The latest snapshot of the American economy was released on Friday. The Labor Department’s official hiring and unemployment figures for November show that 228,000 jobs were added last month. The number beat the estimates of Wall Street economists, who had expected an increase of about 200,000 jobs.
The American job market is the strongest it’s been in a decade. The United States has now added jobs for 86 consecutive months. Employers are on track to add about two million jobs in 2017. November’s growth brings the 11-month total to about 1.91 million jobs this year. Employment growth has averaged 174,000 per month thus far this year.
The rising popularity of e-commerce has created numerous jobs in warehouses and at delivery services. The transportation and warehousing sector added 10,500 jobs in November. Construction posted job gains of 24,000 and a total of 132,000 for the year.
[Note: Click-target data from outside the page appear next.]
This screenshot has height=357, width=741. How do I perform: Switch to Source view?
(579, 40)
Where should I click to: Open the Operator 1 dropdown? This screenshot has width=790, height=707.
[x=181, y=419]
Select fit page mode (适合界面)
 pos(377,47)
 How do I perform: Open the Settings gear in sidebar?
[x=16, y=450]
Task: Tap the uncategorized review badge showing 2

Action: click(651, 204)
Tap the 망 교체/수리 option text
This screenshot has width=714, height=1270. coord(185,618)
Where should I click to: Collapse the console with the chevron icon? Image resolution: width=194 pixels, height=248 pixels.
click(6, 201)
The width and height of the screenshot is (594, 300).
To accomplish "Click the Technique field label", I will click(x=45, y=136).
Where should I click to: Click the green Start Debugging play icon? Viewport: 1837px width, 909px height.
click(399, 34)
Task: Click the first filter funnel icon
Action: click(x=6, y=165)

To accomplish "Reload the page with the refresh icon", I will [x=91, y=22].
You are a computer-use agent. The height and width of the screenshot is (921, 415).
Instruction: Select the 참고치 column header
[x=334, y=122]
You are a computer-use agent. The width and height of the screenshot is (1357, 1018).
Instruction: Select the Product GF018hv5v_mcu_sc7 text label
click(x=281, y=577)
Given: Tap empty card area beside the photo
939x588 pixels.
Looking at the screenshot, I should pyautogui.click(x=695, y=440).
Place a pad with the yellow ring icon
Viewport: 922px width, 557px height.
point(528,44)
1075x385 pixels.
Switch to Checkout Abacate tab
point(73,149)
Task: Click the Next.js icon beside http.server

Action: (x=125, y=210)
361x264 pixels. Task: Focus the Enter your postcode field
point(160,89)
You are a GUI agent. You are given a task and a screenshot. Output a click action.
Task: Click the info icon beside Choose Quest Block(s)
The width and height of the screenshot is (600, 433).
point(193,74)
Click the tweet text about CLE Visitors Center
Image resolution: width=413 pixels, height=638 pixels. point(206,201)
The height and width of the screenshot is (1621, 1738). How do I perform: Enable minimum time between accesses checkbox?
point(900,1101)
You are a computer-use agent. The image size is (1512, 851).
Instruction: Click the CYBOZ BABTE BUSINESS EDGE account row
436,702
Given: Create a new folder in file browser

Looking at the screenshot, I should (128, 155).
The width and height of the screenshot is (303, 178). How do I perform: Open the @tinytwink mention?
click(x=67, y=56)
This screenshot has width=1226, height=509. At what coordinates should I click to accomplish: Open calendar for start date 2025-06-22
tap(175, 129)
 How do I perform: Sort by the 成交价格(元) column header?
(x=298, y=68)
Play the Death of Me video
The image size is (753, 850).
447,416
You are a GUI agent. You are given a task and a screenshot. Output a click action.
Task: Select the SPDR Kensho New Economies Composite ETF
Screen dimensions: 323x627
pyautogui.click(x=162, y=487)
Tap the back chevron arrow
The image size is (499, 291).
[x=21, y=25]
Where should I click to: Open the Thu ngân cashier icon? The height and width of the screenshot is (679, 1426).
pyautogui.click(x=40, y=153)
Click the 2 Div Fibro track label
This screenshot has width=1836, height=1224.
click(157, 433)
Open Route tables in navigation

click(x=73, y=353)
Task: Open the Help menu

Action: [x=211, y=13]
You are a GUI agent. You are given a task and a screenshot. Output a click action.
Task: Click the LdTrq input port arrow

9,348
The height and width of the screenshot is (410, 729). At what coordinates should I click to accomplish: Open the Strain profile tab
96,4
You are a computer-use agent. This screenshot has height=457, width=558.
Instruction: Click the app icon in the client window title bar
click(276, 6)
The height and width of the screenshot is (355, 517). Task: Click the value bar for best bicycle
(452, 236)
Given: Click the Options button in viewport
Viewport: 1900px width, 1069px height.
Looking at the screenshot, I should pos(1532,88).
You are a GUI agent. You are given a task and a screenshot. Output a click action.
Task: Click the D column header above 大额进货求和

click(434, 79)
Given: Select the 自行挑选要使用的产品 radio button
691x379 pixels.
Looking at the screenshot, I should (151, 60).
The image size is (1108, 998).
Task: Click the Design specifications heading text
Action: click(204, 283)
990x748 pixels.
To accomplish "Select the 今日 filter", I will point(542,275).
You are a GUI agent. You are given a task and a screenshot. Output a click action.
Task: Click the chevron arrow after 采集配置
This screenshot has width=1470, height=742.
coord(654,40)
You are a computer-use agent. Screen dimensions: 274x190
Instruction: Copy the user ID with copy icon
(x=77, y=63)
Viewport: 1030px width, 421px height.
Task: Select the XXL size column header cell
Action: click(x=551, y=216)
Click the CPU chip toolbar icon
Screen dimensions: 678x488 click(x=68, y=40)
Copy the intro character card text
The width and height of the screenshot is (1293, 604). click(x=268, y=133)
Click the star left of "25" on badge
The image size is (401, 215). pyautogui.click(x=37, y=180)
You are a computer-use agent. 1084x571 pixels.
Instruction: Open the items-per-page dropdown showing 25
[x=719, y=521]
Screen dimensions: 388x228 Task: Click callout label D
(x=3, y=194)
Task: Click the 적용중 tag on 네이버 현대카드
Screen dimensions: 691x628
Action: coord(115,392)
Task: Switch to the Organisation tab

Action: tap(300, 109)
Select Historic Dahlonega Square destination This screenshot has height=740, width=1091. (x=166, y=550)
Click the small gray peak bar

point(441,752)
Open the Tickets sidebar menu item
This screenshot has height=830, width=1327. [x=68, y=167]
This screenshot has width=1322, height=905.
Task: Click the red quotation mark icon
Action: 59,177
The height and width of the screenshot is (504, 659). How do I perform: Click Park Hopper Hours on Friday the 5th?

Wage growth is showing signs of picking up. Average earnings are up 2.5 percent over the past year. Most economists expect wage growth to pick up as unemployment falls.
Congressional Republicans are on the verge of passing a $1.5 trillion tax cut plan, which economists expect to provide at least a modest lift to the economy. Next week, the House and Senate will start to reconcile their tax bills in a bipartisan conference. It would be the first massive tax package to pass in decades.
However, a tax cut could lead policymakers at the Federal Reserve to raise interest rates faster than planned if it pushes up inflation. Those policymakers have already signaled that they plan to raise the benchmark interest rate at their meeting next week. Economists expect the Fed to raise rates three times in 2018.
According to the Commerce Department, the U.S. economy grew at a 3.3 percent annual rate in the third quarter. That was the fastest pace in three years. Economists are forecasting yearly growth of 2.3 percent for 2017 and 2.7 percent in 2018.